TASK DIRECTIONS>
Return the full passage about Avanade word for word.

PAGE TEXT>
==================================================
Avanade describes itself as “Avanade Inc. was founded in 2000 as a joint venture between Accenture and Microsoft to serve an untapped market for Microsoft-focused consulting services. Avanade provides IT services focused on the Microsoft platform for mid-sized to large enterprise organizations, and its operation focus on the global market is served through three geographic business areas - the North America (NA), Europe, Africa, Middle-East, Latin America (EALA) and Asia Pacific (APAC), spanning 70 locations and 23 countries including offshore delivery centers in India, China and Philippines as well as near shore locations as Slovakia for Europe and Brazil for US.” (Avanade Inc, 2014)
==================================================
DATASET EXTRACT>

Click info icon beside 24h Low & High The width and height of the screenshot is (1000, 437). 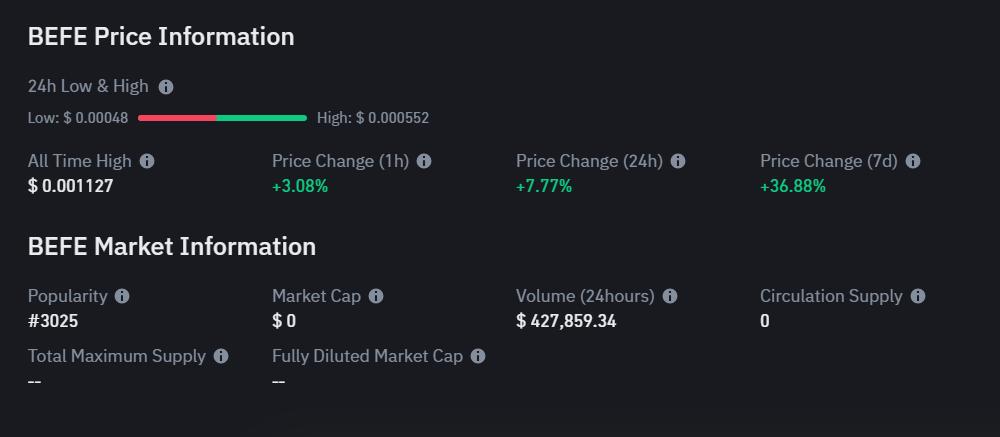(x=166, y=87)
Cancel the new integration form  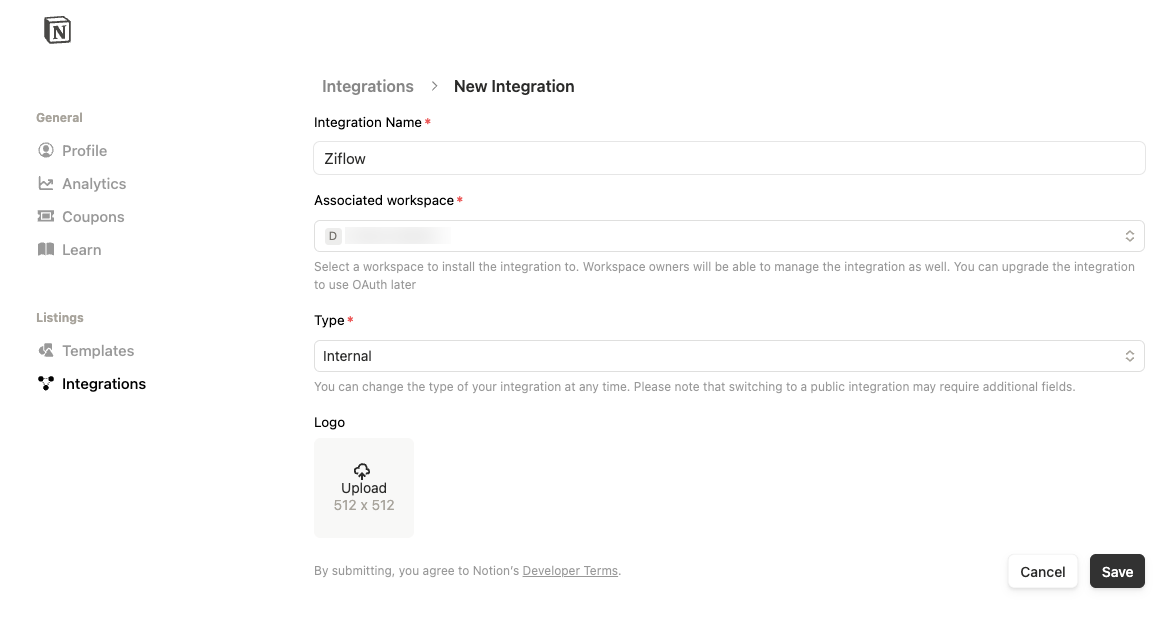(1042, 572)
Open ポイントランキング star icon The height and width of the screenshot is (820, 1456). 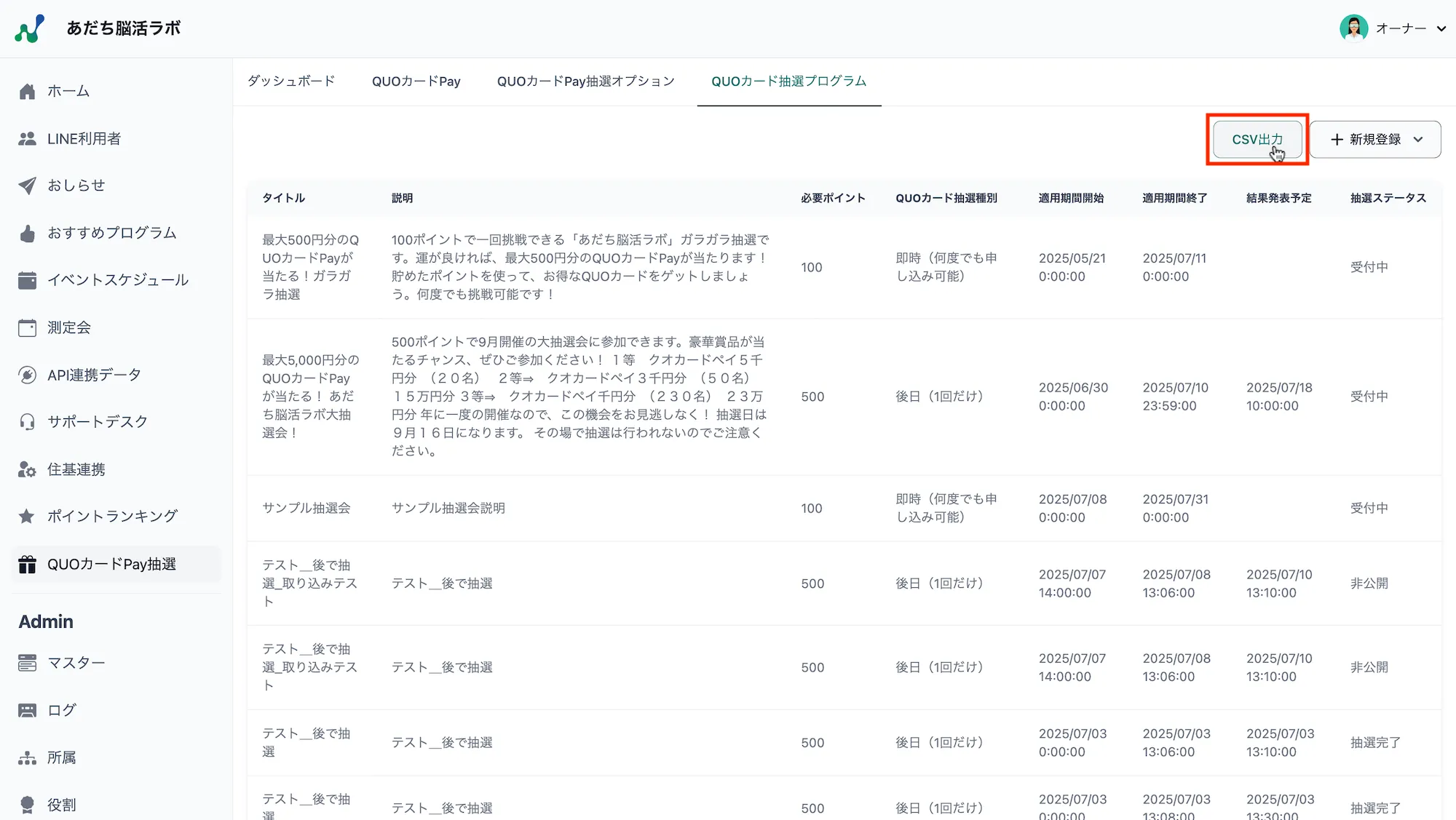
==================================================
RESULT OF THIS TASK>
Avanade describes itself as “Avanade Inc. was founded in 2000 as a joint venture between Accenture and Microsoft to serve an untapped market for Microsoft-focused consulting services. Avanade provides IT services focused on the Microsoft platform for mid-sized to large enterprise organizations, and its operation focus on the global market is served through three geographic business areas - the North America (NA), Europe, Africa, Middle-East, Latin America (EALA) and Asia Pacific (APAC), spanning 70 locations and 23 countries including offshore delivery centers in India, China and Philippines as well as near shore locations as Slovakia for Europe and Brazil for US.” (Avanade Inc, 2014)